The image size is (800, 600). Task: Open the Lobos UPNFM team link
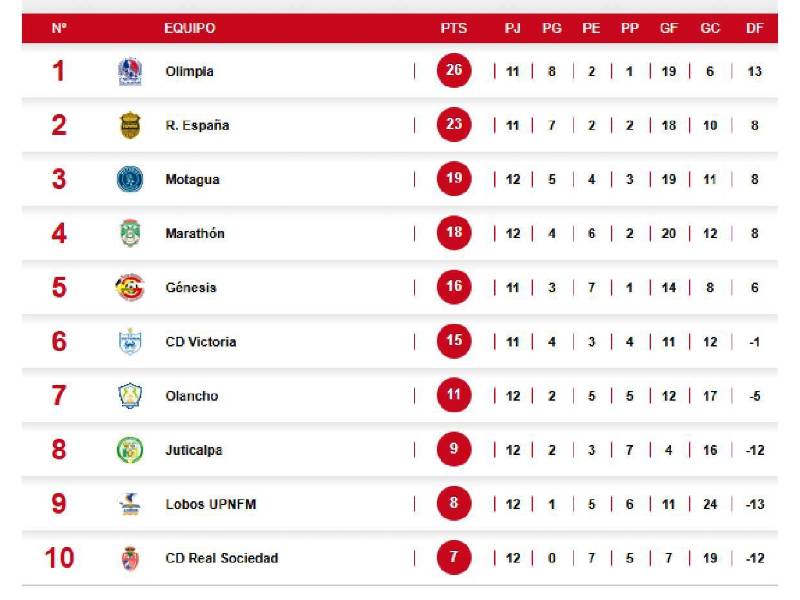point(210,504)
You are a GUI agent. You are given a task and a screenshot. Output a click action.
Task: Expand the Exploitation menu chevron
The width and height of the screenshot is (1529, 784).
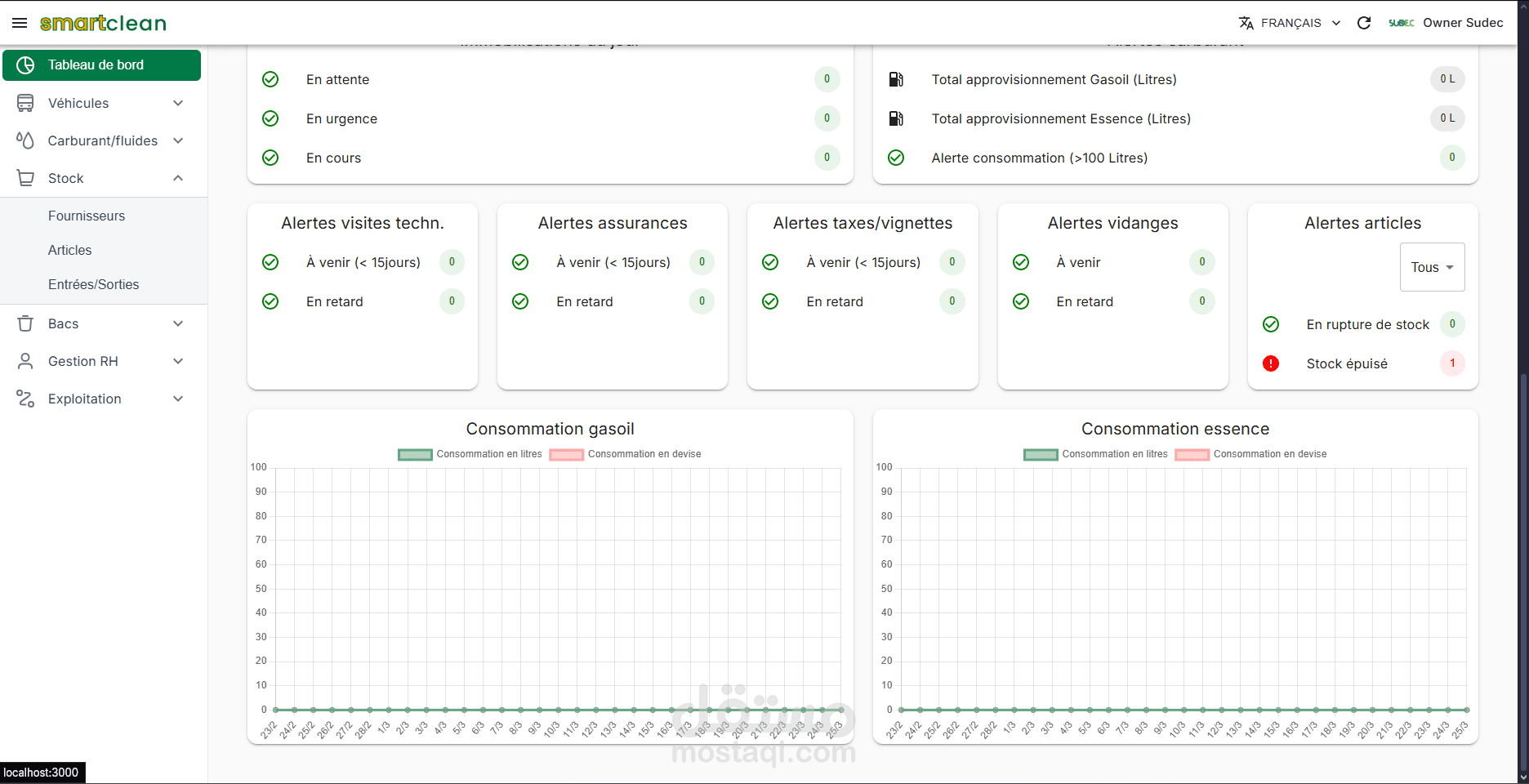point(178,399)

+===+

Instructions for the task -> Write the data out again word for word; leave the pictures behind.

Exercise output ->
The image size is (800, 600). Task: Open the Lobos UPNFM team link
point(210,504)
You are a GUI agent. You are given a task and a screenshot. Output a click action.
Task: Expand the Exploitation menu chevron
The width and height of the screenshot is (1529, 784).
point(178,399)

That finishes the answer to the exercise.